Données:
+++

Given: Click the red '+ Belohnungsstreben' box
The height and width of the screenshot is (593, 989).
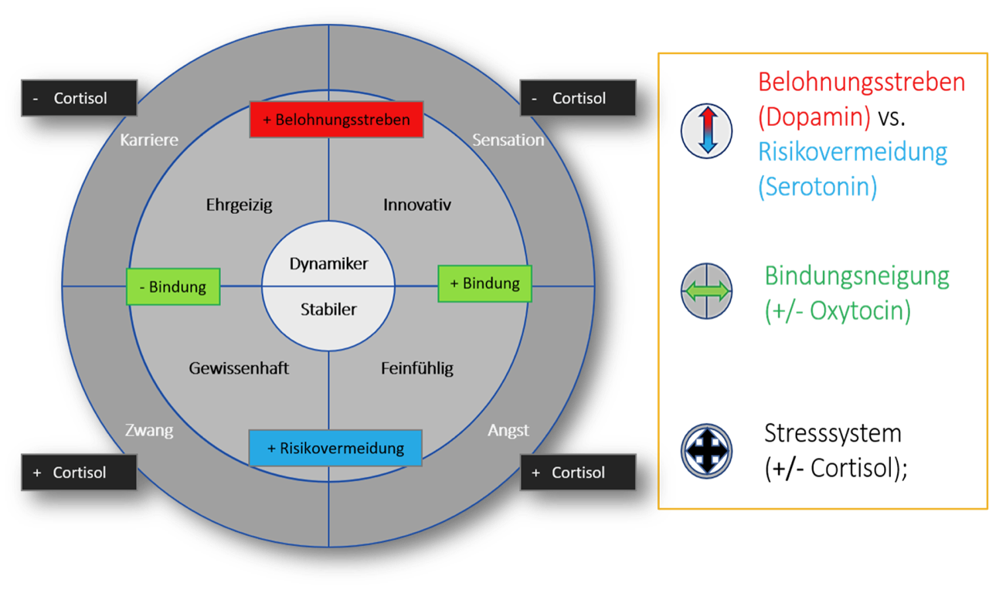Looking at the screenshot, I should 336,120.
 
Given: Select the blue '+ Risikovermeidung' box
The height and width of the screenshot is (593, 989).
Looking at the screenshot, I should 335,448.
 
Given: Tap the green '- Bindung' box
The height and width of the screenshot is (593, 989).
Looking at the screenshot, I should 173,286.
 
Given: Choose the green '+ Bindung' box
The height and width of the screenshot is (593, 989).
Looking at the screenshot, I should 484,283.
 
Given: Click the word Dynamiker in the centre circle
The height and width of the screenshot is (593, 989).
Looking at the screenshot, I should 328,263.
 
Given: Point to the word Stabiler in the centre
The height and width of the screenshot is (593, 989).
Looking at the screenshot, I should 328,309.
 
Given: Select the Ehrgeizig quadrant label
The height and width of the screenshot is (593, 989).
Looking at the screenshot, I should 240,205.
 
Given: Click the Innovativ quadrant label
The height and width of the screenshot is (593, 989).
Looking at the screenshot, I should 417,205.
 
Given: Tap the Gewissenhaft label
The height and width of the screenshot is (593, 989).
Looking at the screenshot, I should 239,368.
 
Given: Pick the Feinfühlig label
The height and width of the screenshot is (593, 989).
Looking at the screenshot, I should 417,368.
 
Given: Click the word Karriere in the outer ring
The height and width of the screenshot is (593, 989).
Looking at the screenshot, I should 149,140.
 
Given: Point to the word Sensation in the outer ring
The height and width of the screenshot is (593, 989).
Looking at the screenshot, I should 508,140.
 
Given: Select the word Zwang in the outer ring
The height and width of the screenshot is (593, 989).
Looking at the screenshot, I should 149,430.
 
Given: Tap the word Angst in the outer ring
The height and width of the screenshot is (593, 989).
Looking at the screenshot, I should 508,430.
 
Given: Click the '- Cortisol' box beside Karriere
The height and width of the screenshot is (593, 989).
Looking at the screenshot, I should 79,98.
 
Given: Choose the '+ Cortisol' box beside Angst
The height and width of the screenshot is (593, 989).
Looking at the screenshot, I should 578,472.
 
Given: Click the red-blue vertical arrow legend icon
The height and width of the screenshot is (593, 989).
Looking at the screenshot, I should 706,131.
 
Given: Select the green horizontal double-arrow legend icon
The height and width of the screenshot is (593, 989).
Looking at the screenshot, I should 706,290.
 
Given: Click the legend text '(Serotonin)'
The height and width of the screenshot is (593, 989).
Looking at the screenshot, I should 817,187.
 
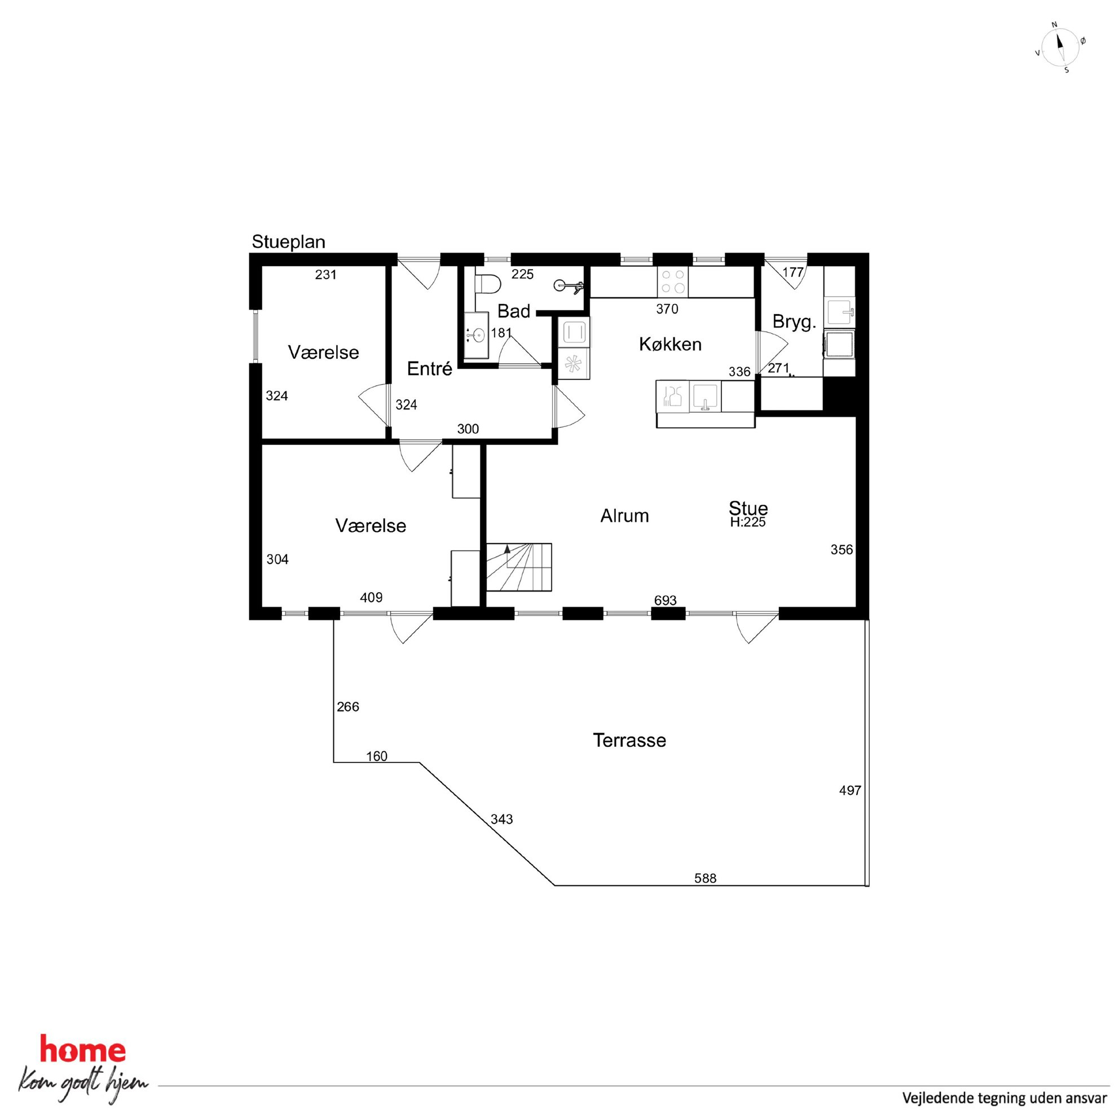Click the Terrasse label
click(629, 740)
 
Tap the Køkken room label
click(670, 344)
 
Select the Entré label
click(429, 368)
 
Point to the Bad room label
click(514, 311)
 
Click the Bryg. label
click(794, 322)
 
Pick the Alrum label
click(624, 516)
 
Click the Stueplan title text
click(288, 242)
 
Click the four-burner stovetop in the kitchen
click(672, 281)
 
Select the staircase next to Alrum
click(518, 567)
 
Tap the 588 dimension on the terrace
click(705, 878)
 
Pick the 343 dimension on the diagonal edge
click(501, 819)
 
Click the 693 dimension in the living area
click(665, 601)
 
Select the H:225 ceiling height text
click(748, 522)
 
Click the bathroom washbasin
click(476, 335)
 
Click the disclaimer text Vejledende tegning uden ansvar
click(1005, 1098)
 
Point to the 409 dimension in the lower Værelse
click(371, 597)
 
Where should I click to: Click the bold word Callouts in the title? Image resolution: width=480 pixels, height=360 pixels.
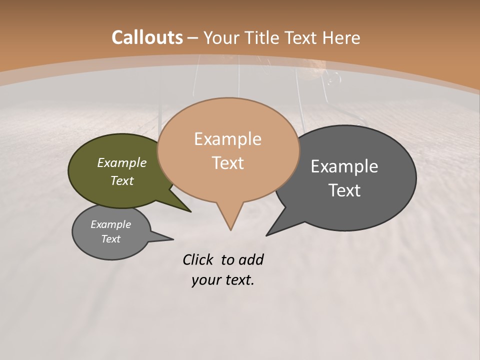(x=147, y=38)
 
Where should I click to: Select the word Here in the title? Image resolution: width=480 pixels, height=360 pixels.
(x=342, y=38)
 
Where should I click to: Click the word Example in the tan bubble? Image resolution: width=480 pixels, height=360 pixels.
(x=228, y=139)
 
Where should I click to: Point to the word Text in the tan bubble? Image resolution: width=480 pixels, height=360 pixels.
(x=228, y=163)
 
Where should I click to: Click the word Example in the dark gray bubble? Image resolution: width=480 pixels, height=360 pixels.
(x=344, y=166)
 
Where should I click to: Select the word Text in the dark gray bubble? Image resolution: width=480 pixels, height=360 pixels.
(x=344, y=190)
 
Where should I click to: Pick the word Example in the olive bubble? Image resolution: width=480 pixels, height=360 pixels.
(x=122, y=163)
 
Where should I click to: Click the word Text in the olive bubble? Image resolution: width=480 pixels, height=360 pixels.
(x=122, y=180)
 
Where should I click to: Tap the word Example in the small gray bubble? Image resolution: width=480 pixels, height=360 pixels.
(x=111, y=224)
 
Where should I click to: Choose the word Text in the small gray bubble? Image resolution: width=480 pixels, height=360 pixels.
(x=111, y=239)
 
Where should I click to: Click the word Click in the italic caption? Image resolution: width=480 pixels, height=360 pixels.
(x=198, y=260)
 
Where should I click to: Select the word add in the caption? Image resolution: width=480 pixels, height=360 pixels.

+++

Consigne:
Réécris toutes ces lignes en remplaçant « outer ring » par « outer circle » partout, sans rien changer d'autre. N'inclus pas les images dans ta réponse.

Réponse:
Given: Click the red '+ Belohnungsstreben' box
The height and width of the screenshot is (593, 989).
Looking at the screenshot, I should 336,120.
 
Given: Select the blue '+ Risikovermeidung' box
The height and width of the screenshot is (593, 989).
Looking at the screenshot, I should 335,448.
 
Given: Tap the green '- Bindung' box
The height and width of the screenshot is (593, 989).
Looking at the screenshot, I should 173,286.
 
Given: Choose the green '+ Bindung' box
The height and width of the screenshot is (593, 989).
Looking at the screenshot, I should 484,283.
 
Given: Click the word Dynamiker in the centre circle
The height and width of the screenshot is (593, 989).
Looking at the screenshot, I should 328,263.
 
Given: Point to the word Stabiler in the centre
The height and width of the screenshot is (593, 989).
Looking at the screenshot, I should 328,309.
 
Given: Select the Ehrgeizig quadrant label
The height and width of the screenshot is (593, 989).
Looking at the screenshot, I should 240,205.
 
Given: Click the Innovativ quadrant label
The height and width of the screenshot is (593, 989).
Looking at the screenshot, I should 417,205.
 
Given: Tap the Gewissenhaft label
The height and width of the screenshot is (593, 989).
Looking at the screenshot, I should 239,368.
 
Given: Pick the Feinfühlig label
The height and width of the screenshot is (593, 989).
Looking at the screenshot, I should 417,368.
 
Given: Click the word Karriere in the outer circle
The height and width of the screenshot is (593, 989).
Looking at the screenshot, I should 149,140.
 
Given: Point to the word Sensation in the outer circle
The height and width of the screenshot is (593, 989).
Looking at the screenshot, I should 508,140.
 
Given: Select the word Zwang in the outer circle
The height and width of the screenshot is (593, 989).
Looking at the screenshot, I should 149,430.
 
Given: Tap the word Angst in the outer circle
The height and width of the screenshot is (593, 989).
Looking at the screenshot, I should 508,430.
 
Given: Click the '- Cortisol' box beside Karriere
The height and width of the screenshot is (593, 989).
Looking at the screenshot, I should 79,98.
 
Given: Choose the '+ Cortisol' box beside Angst
The height and width of the screenshot is (593, 989).
Looking at the screenshot, I should 578,472.
 
Given: Click the red-blue vertical arrow legend icon
The height and width of the screenshot is (593, 989).
Looking at the screenshot, I should 706,131.
 
Given: Select the green horizontal double-arrow legend icon
The height and width of the screenshot is (593, 989).
Looking at the screenshot, I should 706,290.
 
Given: Click the legend text '(Serotonin)'
The height and width of the screenshot is (593, 989).
Looking at the screenshot, I should 817,187.
 
Click the Terrasse label
click(629, 740)
 
Tap the Køkken room label
click(670, 344)
 
Select the Entré label
click(429, 368)
 
Point to the Bad room label
click(514, 311)
 
Click the Bryg. label
click(794, 322)
 
Pick the Alrum label
click(624, 516)
 
Click the Stueplan title text
click(288, 242)
 
Click the four-burner stovetop in the kitchen
click(672, 281)
 
Select the staircase next to Alrum
click(518, 567)
 
Tap the 588 dimension on the terrace
click(705, 878)
 
Pick the 343 dimension on the diagonal edge
click(501, 819)
 
Click the 693 dimension in the living area
click(665, 601)
 
Select the H:225 ceiling height text
click(748, 522)
 
Click the bathroom washbasin
click(476, 335)
 
Click the disclaimer text Vejledende tegning uden ansvar
click(1005, 1098)
 
Point to the 409 dimension in the lower Værelse
click(371, 597)
 
Where should I click to: Click the bold word Callouts in the title? Image resolution: width=480 pixels, height=360 pixels.
(x=147, y=38)
 
Where should I click to: Select the word Here in the title? Image resolution: width=480 pixels, height=360 pixels.
(x=342, y=38)
 
Where should I click to: Click the word Example in the tan bubble? Image resolution: width=480 pixels, height=360 pixels.
(x=228, y=139)
 
Where should I click to: Point to the word Text in the tan bubble? Image resolution: width=480 pixels, height=360 pixels.
(x=228, y=163)
 
Where should I click to: Click the word Example in the dark gray bubble? Image resolution: width=480 pixels, height=360 pixels.
(x=344, y=166)
 
Where should I click to: Select the word Text in the dark gray bubble? Image resolution: width=480 pixels, height=360 pixels.
(x=344, y=190)
 
Where should I click to: Pick the word Example in the olive bubble? Image resolution: width=480 pixels, height=360 pixels.
(x=122, y=163)
 
Where should I click to: Click the word Text in the olive bubble? Image resolution: width=480 pixels, height=360 pixels.
(x=122, y=180)
 
Where should I click to: Tap the word Example in the small gray bubble? Image resolution: width=480 pixels, height=360 pixels.
(x=111, y=224)
 
Where should I click to: Choose the word Text in the small gray bubble? Image resolution: width=480 pixels, height=360 pixels.
(x=111, y=239)
 
Where should I click to: Click the word Click in the italic caption? Image resolution: width=480 pixels, height=360 pixels.
(x=198, y=260)
 
Where should I click to: Select the word add in the caption? Image resolution: width=480 pixels, height=360 pixels.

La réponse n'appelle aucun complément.